There was only fear: not the most glamorous emotion. This tying of plot and style is an amazing way of making the story realistic. A good example of diction painting a picture of the narrator’s attitude can be found in paragraph 45. Krebs responds with “Uh, huh” to his little sister’s question. Hemingway could have used many other positive confirmations (such as yes), but chose this word because is shows Krebs’ indifference in the matter. The reader easily gets a mental picture of a man, eating breakfast and reading the newspaper, tuning out his little sister. Use of words like “yeah” and “uh huh” compliment Krebs’ decision to not take his place in the community yet.

Equally important to the style of the story is the structure of the sentences and paragraphs. While long, complex sentences often give the feel of deep contemplative thought or detailed description, shorter simpler sentences either leave much to be imagined or utilize a few vivid words in place of several more abstract ones. Simple sentences with one subject and one verb overwhelm the end the story, where more complex sentences with more then one subject and many times several verbs dominate the beginning. For instance, the following sentence is a complex sentence with two subjects and two verbs: “There is a picture which shows him among his fraternity brothers, all of them wearing exactly the same height and style collar.” The final paragraph is exclusively simple sentences save the first sentence. This serves to show the regression of Krebs from a normal part of the community to a man searching for an identity. The war simplified Krebs life, just as Mr. Hemingway simplifies his story as he goes along. Again, the marriage of plot and style make this story outstanding.

Almost every paragraph starts with the word ‘Krebs’ or ‘he’ (referring to Krebs). This greatly affects the reader subconsciously, as the focus of the story is never shifted off its narrator. By starting each paragraph with a sentence about the narrator, the reader’s thoughts are always refocused on his life, keeping the readers attention. Mr. Hemingway barrels the reader down the channels of Krebs brain, rarely allowing for a shift in thought. Combining this with the simplicity of the stories sentences, Krebs is appealing to the reader, and hence so is the story.

Mr. Hemingway’s simple style of writing is in stark contrast to Joseph Conrad. Mr. Conrad prefers elaborate sentences to simple ones, and strong description to vagueness. For instance, Conrad’s opening sentence is four lines long, while Hemingway’s is less then one. While Conrad gives a vivid description of the surroundings of the story, and of the boat’s inhabitants, Mr. Hemingway gives no physical description of the narrator, leaving it up to the reader’s imagination. The result is that Hemingway’s story is easier to read, and utilizes style to get themes across, while Conrad paints a perfect picture for the reader, laying it all out in plain view for the reader to take in. It is also unique in the sense that it addresses a subject that is of importance, without pouring the symbolism and meaning on too thick. In Shirley Jackson’s “The Lottery”, the reader is left hanging on a string at the end of the story, and is not even filled in on what is going on until the final two paragraphs. By this time, the reader is confused and left without an understanding of the point of the story, which only invites
criticism and wild speculation. Mr. Hemingway’s short story does not serve the sole purpose of raising a question to society, but rather it is imbedded in a careful way.

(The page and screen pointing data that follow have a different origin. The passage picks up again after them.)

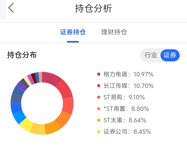The width and height of the screenshot is (187, 146).
Task: Select ST太重 8.64% legend entry
Action: (125, 120)
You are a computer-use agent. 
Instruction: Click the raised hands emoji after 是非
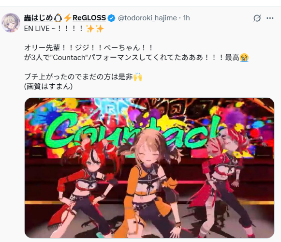[x=138, y=77]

In conclusion, Ernest Hemingway’s “Soldier’s Home” is a carefully laid out story. The author chooses his words carefully, and makes sure that each sentence serves some purpose in the overall effect he is aiming to achieve. By utilizing writing techniques that support the author’s theme, he sets himself apart from other writers. Mr. Hemingway is able to attain this goal while not bogging down the reader with complicated sentence structure and tiresome description.